WASHINGTON—Imagine trying to measure your audience in third-world countries where people can’t afford a television set or a radio.
You can’t exactly ask these viewers and listeners to carry a portable people meter or fill out a diary. And call-outs don’t work either.
Yet that’s the audience Broadcasting Board of Governors-led U.S.-government-backed overseas broadcasters like VOA, Radio Liberty, Radio Marti are trying to reach. And to justify continued funding, the BBG needs to prove to the U.S. government that its broadcasters are relevant, impactful players.
BBG contracts with Gallup Poll to ask respondents about their media habits. In turn, Gallup works with local polling firms in the countries to get that data using in-person interviews.
Such interviews are typically 45 minutes in length and BBG keeps the data in its audience “wheelhouse” from two to five years. Think of it as an Arbitron/Jacobs Media Bedroom Project, a 2007 study of how young adults use digital media in their everyday lives, but for overseas listening, where interviewers ask respondents, in their local language, about their media habits for TV, AM/FM and shortwave radio, online and social media sites. In many countries, much of the audience is reporting out-of-home media consumption because they may not own a TV set or a radio receiver, or perhaps the government restricts their power use or for some other reason, like war.
Figures released today for something like 100 markets show BBG has a global audience estimate of 215 million weekly people 15+ in unduplicated audience, including radio, TV, and Internet, up from 206 million in 2013. Markets where BBG is unable to conduct audience research, like North Korea, Tibet, Cuba and others are excluded.
The overall takeaways, according to audience research officials for the BBG, is the television, and online audience is growing at 124 million and 25 million people weekly while radio is stable at 111 million weekly people.
The largest audiences by country in 2014 were in Indonesia, Nigeria and Iran, compared to Indonesia, Nigeria and Mexico in 2013. You can see how the top countries measured by BBG rate later today as part of a larger report on the BBG website.
When I asked whether the analog or digital radio and television audience is measured, officials said it depends on the “local regime” in each country — meaning the method of delivery by the local media affiliate that BBG partners with (some 2,300) in a particular country.
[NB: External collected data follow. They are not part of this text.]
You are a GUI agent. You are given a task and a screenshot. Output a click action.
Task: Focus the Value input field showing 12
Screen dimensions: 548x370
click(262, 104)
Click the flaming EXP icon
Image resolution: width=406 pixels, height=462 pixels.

Of interest is how programming delivered by BBG broadcasters Alhurra and Radio Sawa to the Middle East and Northern Africa is counteracting propaganda by ISIL, data they hope to have soon.
Though overseas audience data-gathering is different from such data gathered for a U.S. audience, where advertising markets are key, I have some context for what BBG is doing. One of my news radio jobs was at Voice of America. In 1986 when Dictator Jean-Claude “Baby Doc” Duvalier was ousted, the U.S. wanted to add more hours of democratic programming aimed at Central America. I was the English news anchor and writer for a daily VOA program broadcast mainly in Creole to Haiti. Our shortwave frequency was changed often to counteract jamming by the Russians and Cubans. We announced slowly, to counteract the variable shortwave signal and wrote with no jargon or contractions, to account for the fact that the majority of listeners spoke English as a second or third language.
BBG broadcasters are still aiming their content to countries that have what they politely call “challenging” news environments; the advent of digital means now they have more avenues to try and reach those audiences.